I’m not saying that the deeds-vs.-words thing with Thomas Jefferson isn’t a problem. It’s a huge problem. One of the greatest single sentences ever written in English, and the most important summary document of 18th-century political philosophy, were the work of a guy who looks worse and worse the more we learn about him. “We hold these truths to be self-evident, that all men are created equal, that they are endowed by their Creator with certain unalienable Rights, that among these are Life, Liberty and the pursuit of Happiness.” Now, I know we can pick that apart to find the roots of bourgeois liberal individualism and the consumer society and so forth, but the more basic problem is that it’s brilliant and magnificent and daring and without precedent, and it caused immense political earthquakes all around the globe. And its author was a mendacious and deluded asshole whose personal and political hypocrisy poisoned our democracy at the roots, in ways we can never entirely undo.

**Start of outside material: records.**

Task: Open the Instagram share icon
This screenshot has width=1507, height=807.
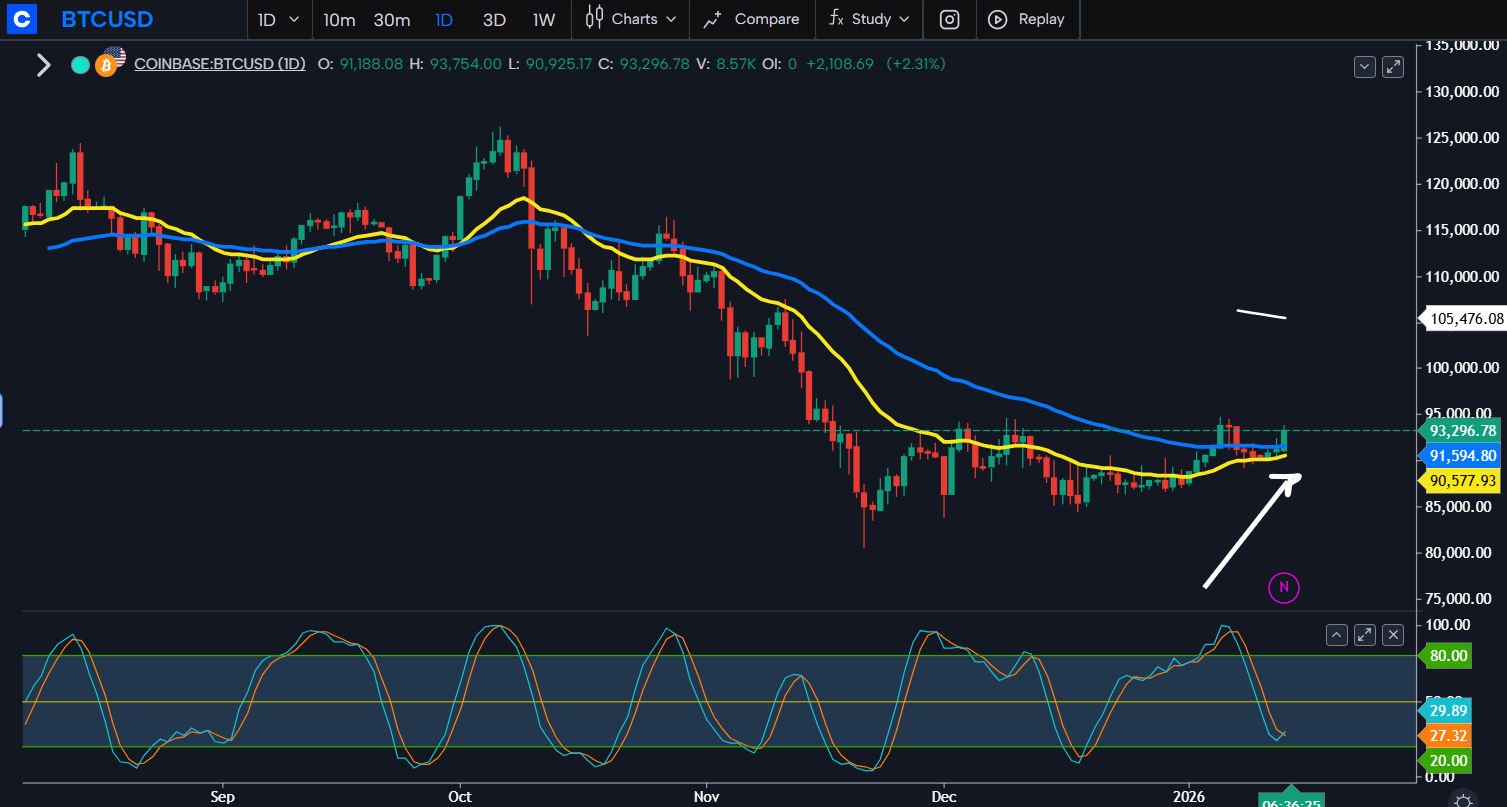Action: (x=950, y=19)
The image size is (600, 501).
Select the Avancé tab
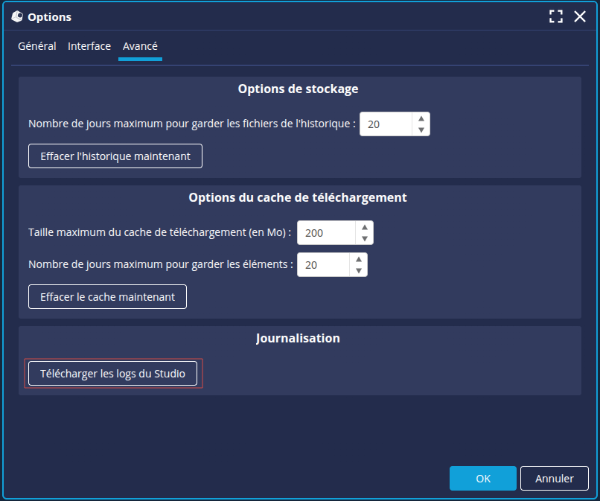coord(140,46)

So if we take a moment amid the mountains of beer-broiled brats and Buffalo wings to celebrate the document published in Philadelphia on this day 239 years ago, and to marvel once again at the fact that it suggests we have a right to be happy (or at least to try to be), we’re celebrating something much bigger and broader in scope than one stupid country. We have to be, or the whole thing was pointless. What is the Declaration of Independence? An imperfect vessel made by imperfect people in an imperfect country, in which an idea crucial to furthering the liberation of the human species was captured and distilled, almost by accident, and given back to the world.

That was a cool thing in many ways, as well as a fraught and deeply contradictory phenomenon, but it messed us up. We weren’t ready for the ideas in the Declaration of Independence in 1776; we have repeatedly tried to ditch them or ignore them, and we still haven’t adjusted to them. (That part about the duty to overthrow despotic regimes that defy the popular will and usurp democracy? That might really blow our minds, if we gave it a little thought.) Those ideas were never our property in the first place, and they didn’t make us special in the eyes of God. We’ve had a tough time figuring that out. Sometimes we’ve behaved as if having thought such awesome thoughts 200-odd years ago gave us carte blanche to stomp on the entire world with zero regard for our supposed principles. Sometimes we have waged an evangelical struggle to redeem the good Jefferson from the bad Jefferson, to purify our national soul and live up to the unfulfilled promise of the Declaration at last.

One of those behavior patterns is definitely preferable to the other, but both of them reflect a really high degree of national narcissism and self-importance, and pretty much assume that the fate of the world rests on our shoulders. News flash: It doesn’t! It is pretty much time for America to get over itself and start acting like a normal country with normal priorities, like trying to provide decent lives for its citizens and get along with its neighbors. I kind of think that’s what the Declaration of Independence was driving at anyway. Of course, when I say “normal country” it’s just a figure of speech. We’ll still have corn dogs and vegan corn dogs and bacon-wrapped dogs and Korean bulgogi dogs, and some guy down the block will deep-fry a turkey in an oil barrel using an engine winch, and if that isn’t exactly what Jefferson meant by the pursuit of happiness, it’s close enough. Happy Fourth, everybody.


By Andrew O'Hehir

Andrew O'Hehir is executive editor of Salon.